GPT-5 performed worse than GPT-4 at coding? Not a joke. IEEE Spectrum verified it.
What Is This?
An IEEE Spectrum analysis from January 2026, combined with a 700+ comment Hacker News discussion. Veteran developers report that newer AI models produce lower quality code than their predecessors.
IEEE Spectrum's key finding is "Silent Failures." Older models would crash obviously when wrong. Newer models generate code that runs without errors but produces incorrect results. Harder-to-find bugs are on the rise.
Tests showed GPT-5 underperforming GPT-4 in certain coding scenarios. A CMU team analyzing 800+ popular GitHub projects also confirmed code quality degradation after AI tool adoption.
Anthropic's own research is telling too — AI-assisted coding made experienced developers 19% slower. One study, specific conditions, but it challenges the "AI always speeds things up" assumption.
What Changed?
| Earlier Models (2024-early 2025) | Latest Models (late 2025-2026) | |
|---|---|---|
| Failure type | Crashes/errors (visible) | Silent failures (runs fine) |
| Debug difficulty | Traceable via error messages | Logic errors, hard to trace |
| Acceptance rate | Lower but accurate code | Higher but subtly wrong code |
| Developer experience | "If it breaks, I know immediately" | "Thought it worked, results are off" |
Why is this happening? Goodhart's Law is at work. Models optimize for "code the user accepts." Since users accept code that runs, models are optimized for "code that runs" — not "code that's correct." A vicious cycle.
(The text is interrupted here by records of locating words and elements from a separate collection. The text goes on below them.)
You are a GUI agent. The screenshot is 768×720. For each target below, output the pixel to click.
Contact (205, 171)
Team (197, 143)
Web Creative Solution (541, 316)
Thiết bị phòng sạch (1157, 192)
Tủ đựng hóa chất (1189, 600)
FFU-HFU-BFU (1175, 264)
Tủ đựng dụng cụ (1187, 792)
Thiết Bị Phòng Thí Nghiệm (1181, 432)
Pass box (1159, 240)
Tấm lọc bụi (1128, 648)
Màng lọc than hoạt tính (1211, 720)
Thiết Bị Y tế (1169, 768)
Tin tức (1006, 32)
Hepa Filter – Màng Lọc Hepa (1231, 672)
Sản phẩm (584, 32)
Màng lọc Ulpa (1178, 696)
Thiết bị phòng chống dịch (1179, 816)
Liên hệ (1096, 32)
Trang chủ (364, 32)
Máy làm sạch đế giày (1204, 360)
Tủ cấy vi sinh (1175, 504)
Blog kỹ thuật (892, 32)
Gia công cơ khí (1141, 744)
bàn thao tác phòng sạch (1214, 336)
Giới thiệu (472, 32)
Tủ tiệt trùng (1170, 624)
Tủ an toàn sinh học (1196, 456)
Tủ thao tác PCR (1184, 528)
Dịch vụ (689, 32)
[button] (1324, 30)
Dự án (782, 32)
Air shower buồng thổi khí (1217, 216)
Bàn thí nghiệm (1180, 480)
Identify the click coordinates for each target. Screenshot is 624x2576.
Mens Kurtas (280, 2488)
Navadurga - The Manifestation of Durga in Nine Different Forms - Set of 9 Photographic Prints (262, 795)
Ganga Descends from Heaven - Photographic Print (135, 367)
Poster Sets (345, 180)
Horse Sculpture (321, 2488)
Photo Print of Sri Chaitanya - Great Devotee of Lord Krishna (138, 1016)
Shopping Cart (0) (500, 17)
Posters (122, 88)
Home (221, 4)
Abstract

DORA Research (Google DevOps) raised similar concerns — over-reliance on AI tools may degrade developers' deep learning ability (human learning, not machine learning!).
Anthropic's Research Finding
Experienced developers using AI coding assistants took 19% longer to complete tasks than those without. The "AI always equals faster" assumption needs revisiting.
How to Deal With This Realistically
- Don't trust AI code blindly
"It runs" and "it's correct" are different things. Always review logic, especially edge cases and boundary conditions. - Increase testing
Test coverage is key to catching silent failures. Have AI write tests too, then review test quality as well. - Pin model versions
Newest isn't always best. If a model version works well for your project, pin the API version. - Be specific in prompts
Instead of "write this function," try "function that takes X, returns Y, handles Z exceptions. TypeScript, with error handling." Specificity improves quality. - Strengthen code review
Code review is the last line of defense, AI or human code alike. Auto-merging AI-generated PRs is still risky.